* [ENTRIES PROVIDED]:
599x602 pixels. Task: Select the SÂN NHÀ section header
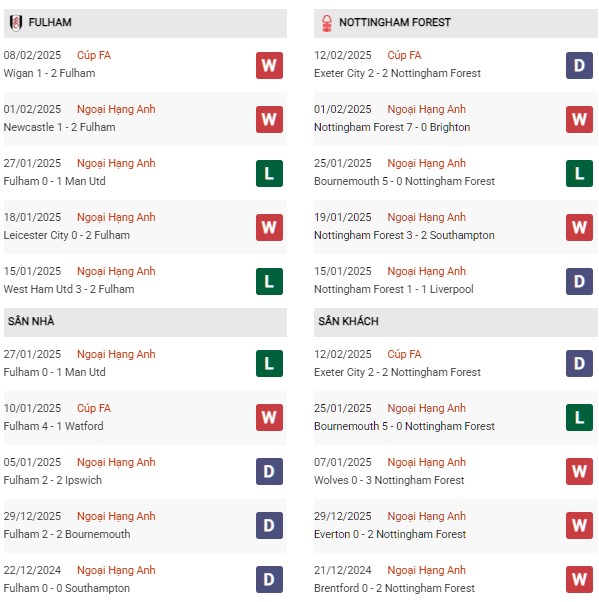(x=145, y=322)
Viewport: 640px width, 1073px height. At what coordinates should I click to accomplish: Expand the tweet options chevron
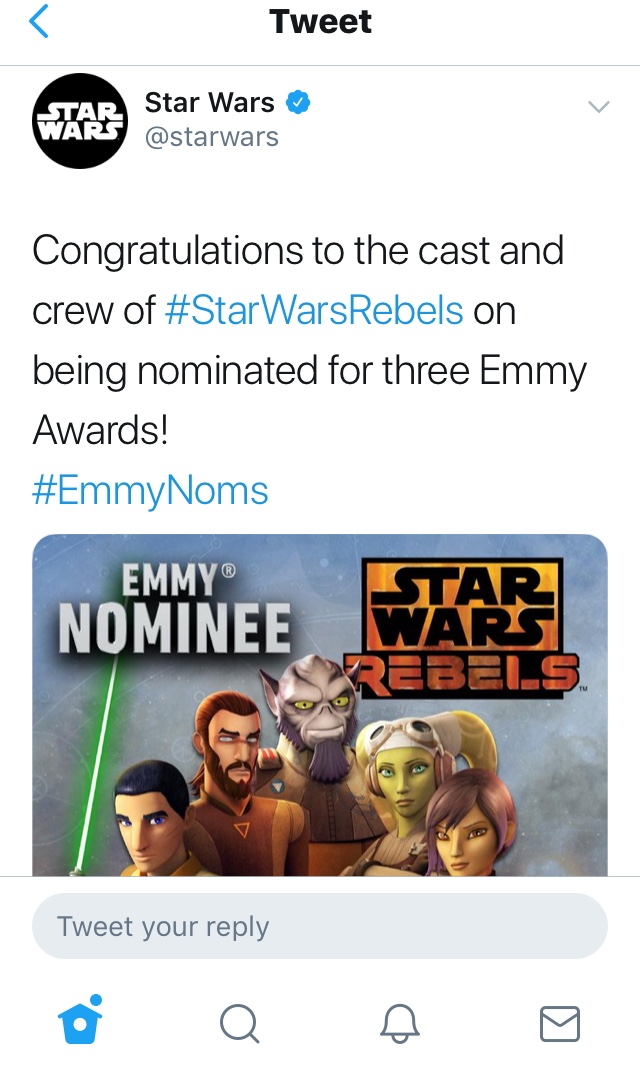[x=599, y=106]
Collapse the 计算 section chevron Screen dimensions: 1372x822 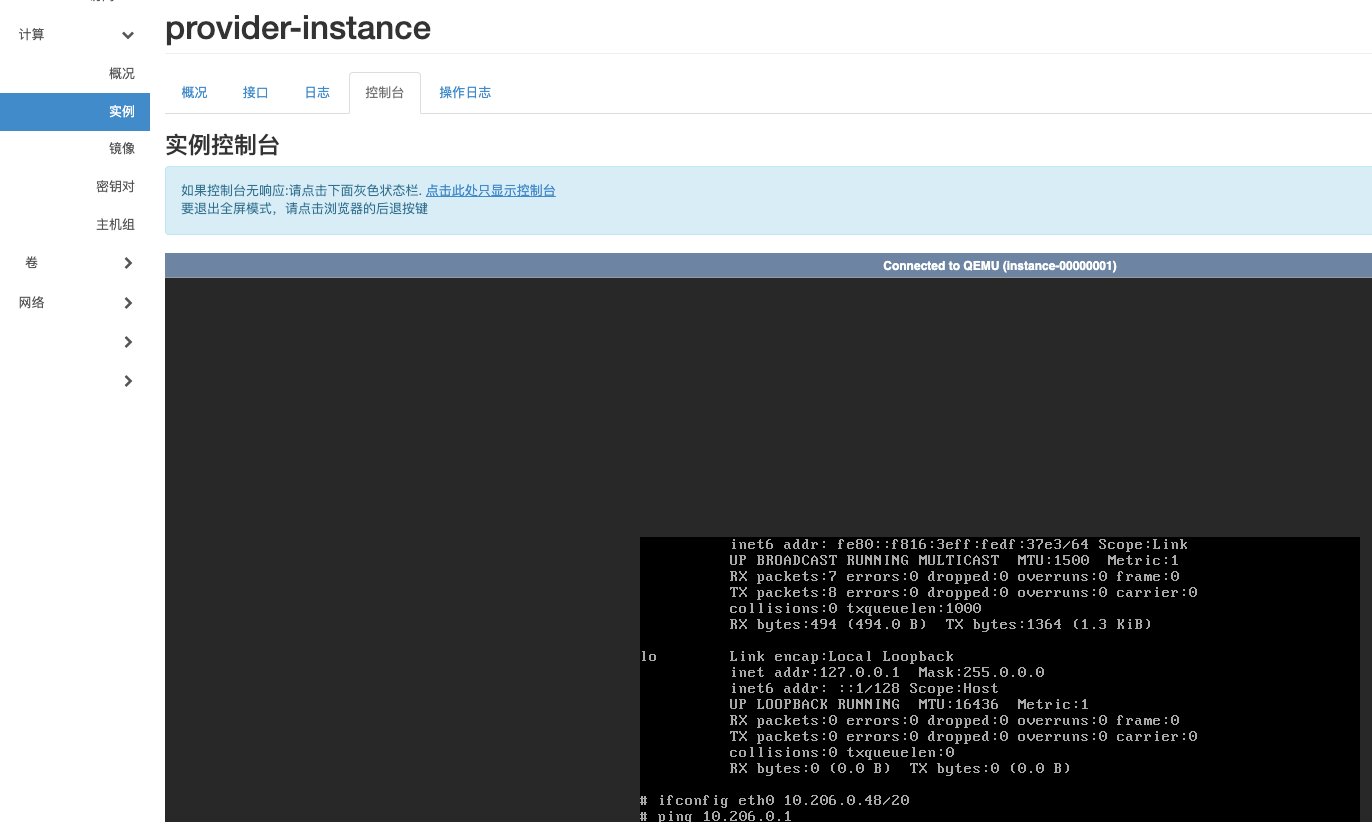pos(128,35)
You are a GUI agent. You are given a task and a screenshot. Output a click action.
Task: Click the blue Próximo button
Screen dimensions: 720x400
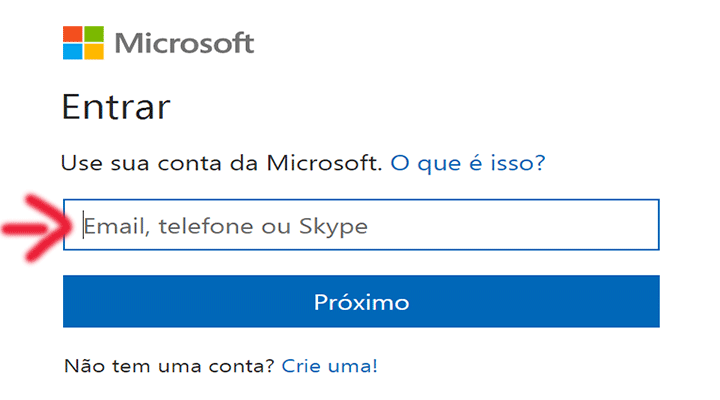pos(361,301)
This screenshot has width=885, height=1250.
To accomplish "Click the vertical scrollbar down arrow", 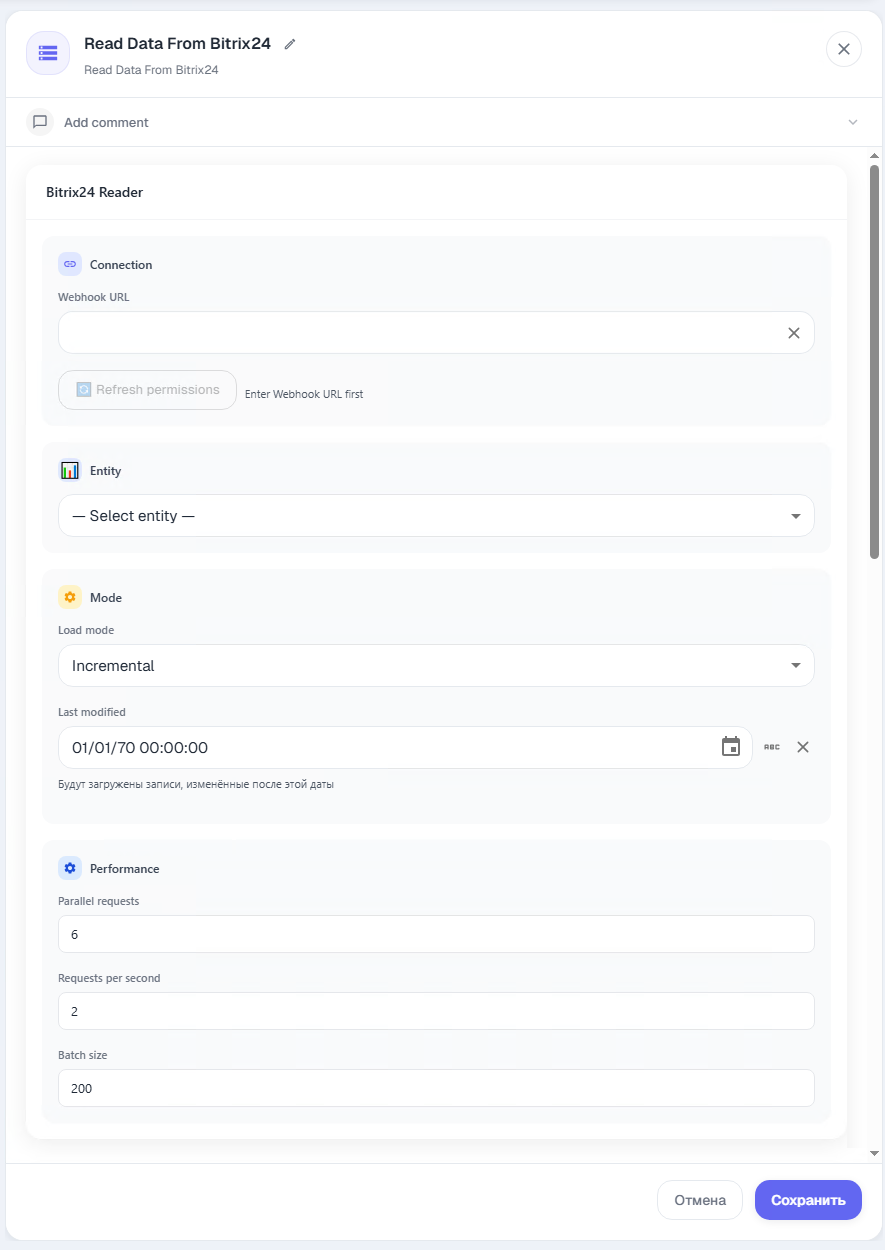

* [GIVEN EXERCISE]: Give the lines from the one containing "You are a GUI" through the end of the entries as a JSON list of strings, one string per line, with blank lines left out. Omit the pictures.

* [FINISHED TASK]:
[
  "You are a GUI agent. You are given a task and a screenshot. Output a click action.",
  "Task: Click the blue Próximo button",
  "Screen dimensions: 720x400",
  "pos(361,301)",
  "This screenshot has width=885, height=1250.",
  "To accomplish \"Click the vertical scrollbar down arrow\", "
]